Cell viability of NCl‐H460 cells with different concentrations of DMA‐TCNQ. a) After 0.5 h of incubation, cells were irradiated with a 760‐nm LED lamp (30, 60, and 90 mW cm⁻²) irradiation for 20 min, b) after 0.5 h of incubation, cells were irradiated for different time durations (0, 5, 10, and 15 min) with a 760‐nm LED lamp (90 mW cm⁻²), Error bars, mean ± SD (n = 4). * p < 0.05, ** p < 0.01, *** p < 0.001, c,d) fluorescence images of living and dead NCI‐H460 cells (in both 2D monolayers and 3D tumorspheres) with calcein AM/PI staining and after different treatments, scale bar = 100 µm, e–f) western blot analysis and quantification of HSP70 and HSP90 proteins after a 24‐h treatment (separated into four groups, including “control”, “0 µm + L”, “15 µm + L”, and “30 µm + L”, Light: 760‐nm LED lamp, 90 mW cm⁻², 20 min) Error bars, mean ± SD (n = 3), * p < 0.05, ** p < 0.01, *** p < 0.001, g) flow cytometry analysis of NCI‐H460 cells using Annexin V‐FITC and PI staining following different treatments (cells were incubated under various conditions and separated into four groups, including “control”, “0 µm + L”, “15 µm + L”, and “30 µm + L”).

Figure 5

a) Schematic illustration of the PTT treatment, b, c) temperature changes at the tumor site irradiated with a 760‐nm LED lamp (1.2 W cm⁻²) for 10 min from infrared images of nude mice on (b) day 0 and (c) day 8, d) body weight curves, e) tumor volume curves, f) final tumor weight of mice, g) photograph of final tumor nodules of the vehicle group and the photothermal therapy of DMA‐TCNQ groups.

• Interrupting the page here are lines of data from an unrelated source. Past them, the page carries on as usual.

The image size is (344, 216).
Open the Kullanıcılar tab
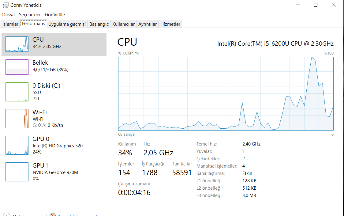[123, 24]
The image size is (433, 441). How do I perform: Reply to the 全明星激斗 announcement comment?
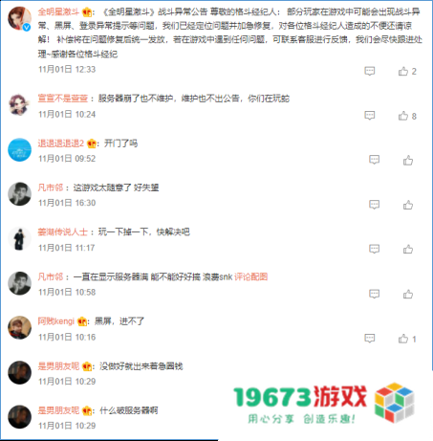(370, 71)
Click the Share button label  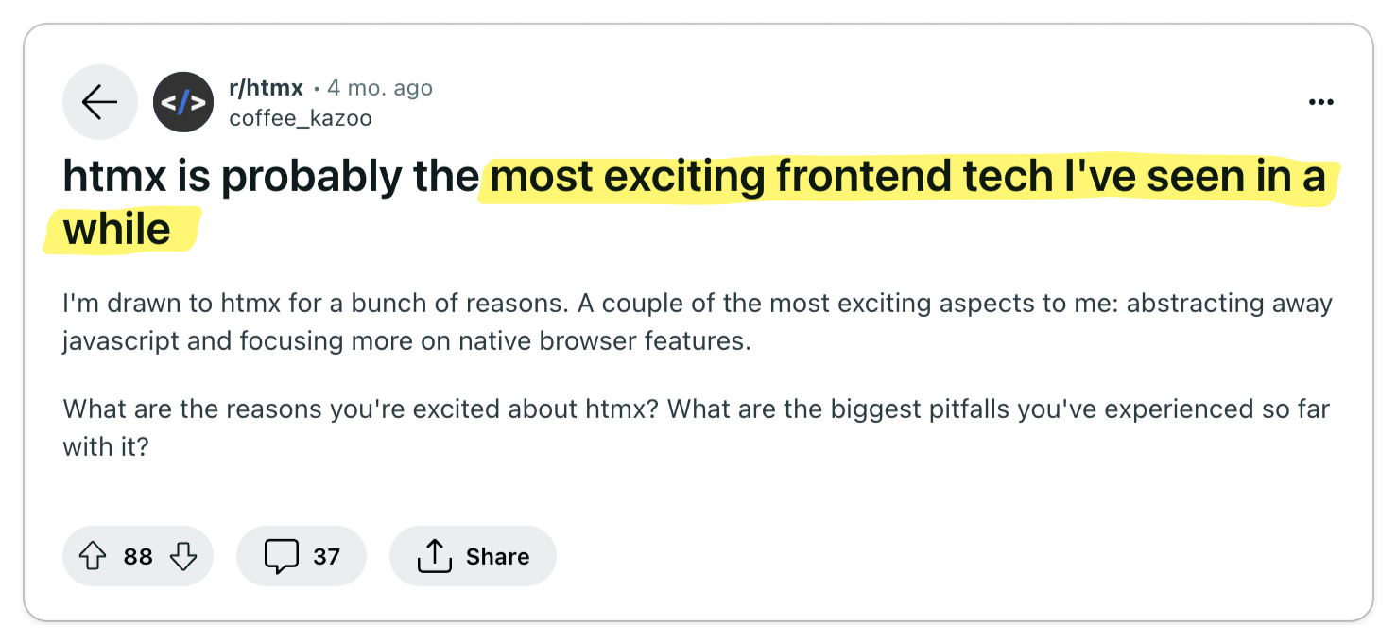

Error bars, mean ± SD (n = 6), statistical significance was determined at * p < 0.05, ** p < 0.01, *** p < 0.001, representing significant difference compared with the “Vehicle + L”), red arrows indicate time points of intravenous injection treatments, h) IR images of NCI‐H460 lung tumor‐bearing BALB/c nude mice at different time after intravenous injection of DMA‐TCNQ (irradiation by 760‐nm LED lamp, 4 mg kg⁻¹ DMA‐TCNQ), i) The final temperature at the tumor site after 10 min of light exposure. Error bars, mean ± SD (n = 3).